DATA —
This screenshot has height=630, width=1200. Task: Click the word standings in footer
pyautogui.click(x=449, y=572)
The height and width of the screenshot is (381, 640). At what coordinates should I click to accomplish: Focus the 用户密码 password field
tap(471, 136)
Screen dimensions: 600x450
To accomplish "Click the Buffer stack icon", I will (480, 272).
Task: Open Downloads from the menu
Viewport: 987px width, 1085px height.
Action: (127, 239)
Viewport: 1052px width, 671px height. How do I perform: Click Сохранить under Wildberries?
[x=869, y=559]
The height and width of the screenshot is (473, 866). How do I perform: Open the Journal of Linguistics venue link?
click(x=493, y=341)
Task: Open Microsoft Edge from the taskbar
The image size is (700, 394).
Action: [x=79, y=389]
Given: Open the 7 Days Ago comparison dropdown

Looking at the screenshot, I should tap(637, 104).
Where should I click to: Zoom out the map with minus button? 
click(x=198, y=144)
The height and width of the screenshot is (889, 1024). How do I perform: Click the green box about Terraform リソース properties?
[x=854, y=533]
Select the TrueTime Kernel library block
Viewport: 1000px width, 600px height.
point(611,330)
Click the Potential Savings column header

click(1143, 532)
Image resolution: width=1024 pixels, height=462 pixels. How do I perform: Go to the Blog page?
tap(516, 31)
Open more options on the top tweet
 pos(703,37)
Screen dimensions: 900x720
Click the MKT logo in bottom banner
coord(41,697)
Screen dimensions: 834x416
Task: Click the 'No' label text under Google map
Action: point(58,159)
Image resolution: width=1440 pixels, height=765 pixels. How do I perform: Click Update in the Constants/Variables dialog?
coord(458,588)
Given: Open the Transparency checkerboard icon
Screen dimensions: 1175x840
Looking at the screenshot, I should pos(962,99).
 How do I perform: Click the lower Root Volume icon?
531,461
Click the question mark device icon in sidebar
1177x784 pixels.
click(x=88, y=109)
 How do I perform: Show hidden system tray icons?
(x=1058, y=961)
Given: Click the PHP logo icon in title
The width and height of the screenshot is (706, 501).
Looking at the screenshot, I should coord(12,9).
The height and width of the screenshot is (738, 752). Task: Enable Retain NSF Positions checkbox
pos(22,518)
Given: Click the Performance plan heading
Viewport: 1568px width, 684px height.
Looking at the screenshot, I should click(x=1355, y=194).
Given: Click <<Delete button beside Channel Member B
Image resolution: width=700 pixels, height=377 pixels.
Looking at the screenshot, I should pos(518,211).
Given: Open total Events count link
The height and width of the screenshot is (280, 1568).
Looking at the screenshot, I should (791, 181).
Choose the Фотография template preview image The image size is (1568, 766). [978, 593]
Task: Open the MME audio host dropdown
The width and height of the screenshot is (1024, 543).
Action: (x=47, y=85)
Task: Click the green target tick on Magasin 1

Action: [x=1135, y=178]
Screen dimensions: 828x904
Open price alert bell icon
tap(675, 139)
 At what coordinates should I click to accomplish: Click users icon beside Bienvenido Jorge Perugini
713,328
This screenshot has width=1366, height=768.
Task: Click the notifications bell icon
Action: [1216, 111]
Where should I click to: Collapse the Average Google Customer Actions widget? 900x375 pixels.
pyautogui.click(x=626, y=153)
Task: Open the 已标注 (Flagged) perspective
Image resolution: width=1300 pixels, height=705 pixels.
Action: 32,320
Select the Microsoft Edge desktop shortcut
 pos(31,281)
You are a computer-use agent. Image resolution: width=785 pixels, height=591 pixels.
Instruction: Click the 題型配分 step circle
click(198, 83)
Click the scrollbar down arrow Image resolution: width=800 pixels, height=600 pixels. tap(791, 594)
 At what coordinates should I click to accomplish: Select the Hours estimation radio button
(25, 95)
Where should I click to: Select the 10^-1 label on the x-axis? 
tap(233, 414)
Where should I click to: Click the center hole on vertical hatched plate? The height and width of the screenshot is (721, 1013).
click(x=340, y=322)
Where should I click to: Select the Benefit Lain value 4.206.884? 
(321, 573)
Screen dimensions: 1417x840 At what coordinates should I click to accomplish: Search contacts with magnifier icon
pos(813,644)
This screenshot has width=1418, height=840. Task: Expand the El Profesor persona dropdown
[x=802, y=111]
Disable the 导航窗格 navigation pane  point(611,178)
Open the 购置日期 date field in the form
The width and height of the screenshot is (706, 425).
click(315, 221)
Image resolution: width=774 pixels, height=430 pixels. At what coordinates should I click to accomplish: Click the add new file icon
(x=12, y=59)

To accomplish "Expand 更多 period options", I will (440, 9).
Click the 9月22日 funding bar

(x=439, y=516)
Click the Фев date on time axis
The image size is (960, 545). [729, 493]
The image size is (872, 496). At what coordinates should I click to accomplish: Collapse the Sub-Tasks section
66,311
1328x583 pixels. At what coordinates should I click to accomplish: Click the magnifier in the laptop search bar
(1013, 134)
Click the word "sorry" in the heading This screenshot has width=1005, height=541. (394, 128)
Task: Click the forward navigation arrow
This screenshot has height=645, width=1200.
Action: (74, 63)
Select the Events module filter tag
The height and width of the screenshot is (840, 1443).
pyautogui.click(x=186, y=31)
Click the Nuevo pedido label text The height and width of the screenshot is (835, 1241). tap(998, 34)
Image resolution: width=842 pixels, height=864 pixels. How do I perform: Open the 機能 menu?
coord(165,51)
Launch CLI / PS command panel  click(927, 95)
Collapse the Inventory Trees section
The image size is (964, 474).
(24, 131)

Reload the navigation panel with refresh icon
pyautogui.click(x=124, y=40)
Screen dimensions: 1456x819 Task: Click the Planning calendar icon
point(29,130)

ACTIVITY —
Only lines that contain the string "arrow" count; pick each one out of the records and copy it.

RESULT BELOW —
Click the scrollbar down arrow Image resolution: width=800 pixels, height=600 pixels. tap(791, 594)
Task: Click the forward navigation arrow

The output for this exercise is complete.